What we are reading, watching, using, etc.

Here is our weekly survey of things worth looking at, here and elsewhere.

Streaming

While not a big fan of the Olympics, watching cyclist Remco Evenepoel's double-win—time trial and road race—has been a treat. He is a remarkable athlete, and less visible than he should be in the Age of Pog (dominant Slovenian cyclist Tadej Pogačar). That he somehow escaped death in a terrible 2022 crash into a ravine somehow largely escaped mention in his wins over these past ten days. Here is a stripped-down look at the incident.

Elsewhere on the Site

On the site this week you may have missed various posts, but you'll likely want to check out our weekly Paper Watch, which you can find here. It's on the rapid rise in polypharmacy, new work on red meat consumption and health, and lots more.

Podcasts

Our podcast pick of the week is Melvyn Bragg on BBC In Our Time talking with his guests about bacteriophages. It's an approachable introduction to the origins, workings, and importance of these viruses that kill bacteria. It is an important and fascinating aspect of human biology and immunology.

Books

Paul's recommendation is Ajit Varki and Danny Brower's quirkily brilliant if sometimes frustrating book Denial. In it they argue that the human denial of our mortality was an important, emergent step in the evolution of modern humans, one that hasn't happened in other species.

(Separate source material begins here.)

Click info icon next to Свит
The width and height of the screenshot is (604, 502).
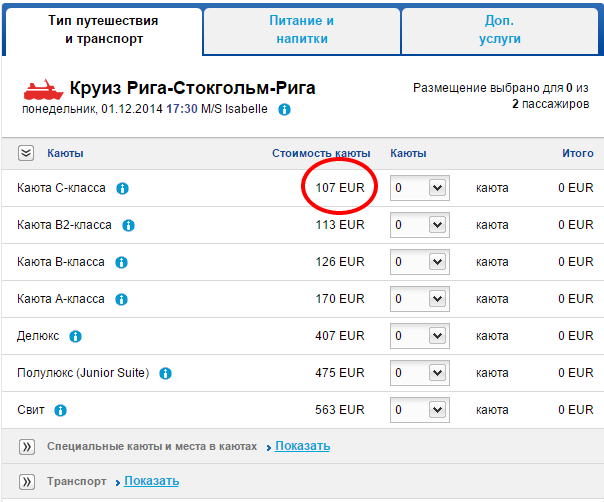point(61,410)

That capacity for denial (and denial of denial) has immense explanatory power for many aspects of human behavior, especially when faced with things we would rather were not true, from health and fitness, to illness, to climate change, to politics, to, yes, death.

Music

Paul has been listening to Lana Del Rey's cover of John Denver's classic Take Me Home Country Roads. While she doesn't entirely make it her own, it is haunting in its own minimalist, torchified Del Rey way.

Gear

Paul has been running more frequently in his Nike Pegasus trail shoes. While they have all the flaws of maximalist, Hoka-esque shoes, and they are more expensive than we would like, they feel a little less ... maximalist and clunky than Hoka's ubiquitous Cliftons and Speedgoats. (Note that they are also available in an even more expensive DIY customizable version, where you can go full I Be Me, as unnecessary as that might be.)